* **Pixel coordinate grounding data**
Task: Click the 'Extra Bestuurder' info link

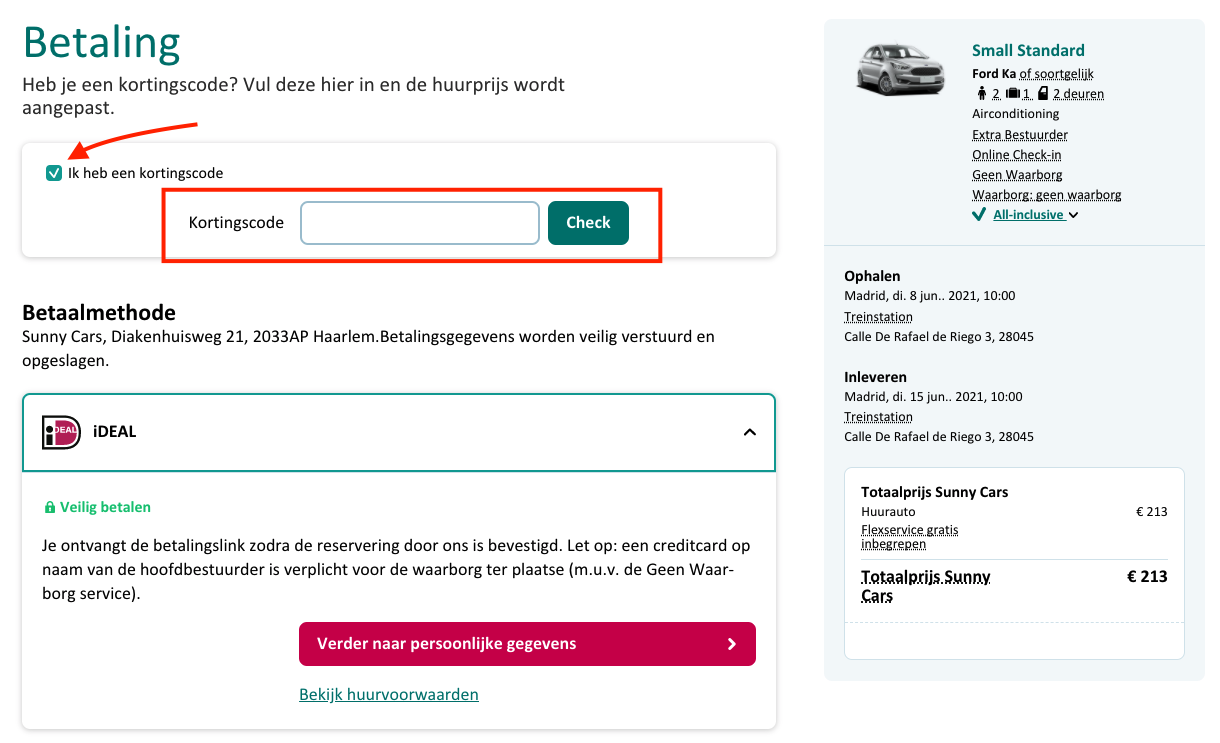Action: pos(1020,134)
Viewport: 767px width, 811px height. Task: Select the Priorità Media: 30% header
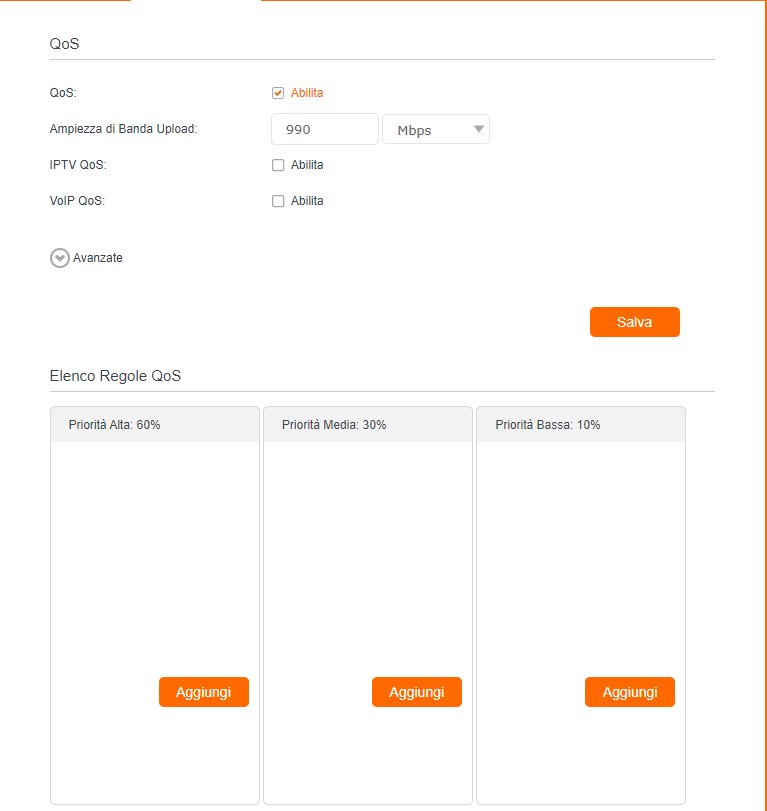click(334, 425)
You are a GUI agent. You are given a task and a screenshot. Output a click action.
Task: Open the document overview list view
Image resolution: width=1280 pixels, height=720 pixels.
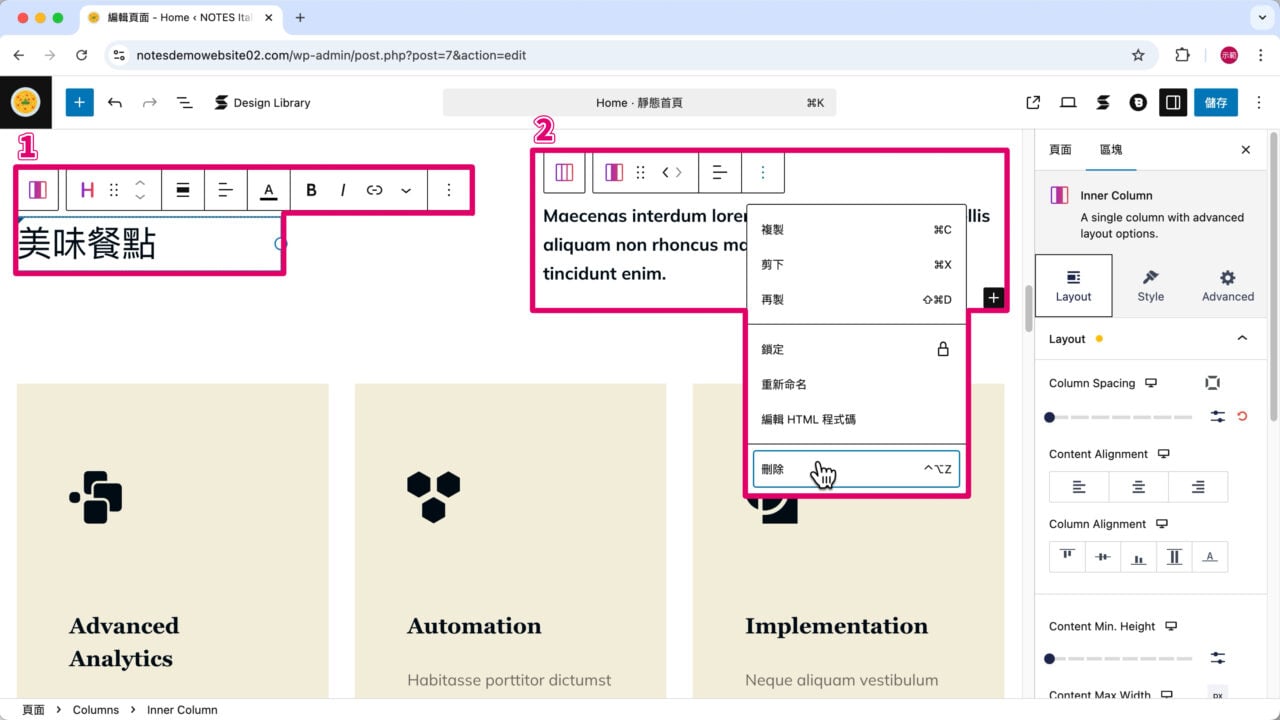185,102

* **Activity**
Any picture among the entries must be skipped; copy all else exactly.

* **Written reply**
Task: Click the 'Extra Bestuurder' info link

Action: pos(1020,134)
Viewport: 767px width, 811px height. Task: Select the Priorità Media: 30% header
click(334, 425)
You are a GUI agent. You are given a task and a screenshot. Output a click action.
Task: Open the document overview list view
Image resolution: width=1280 pixels, height=720 pixels.
185,102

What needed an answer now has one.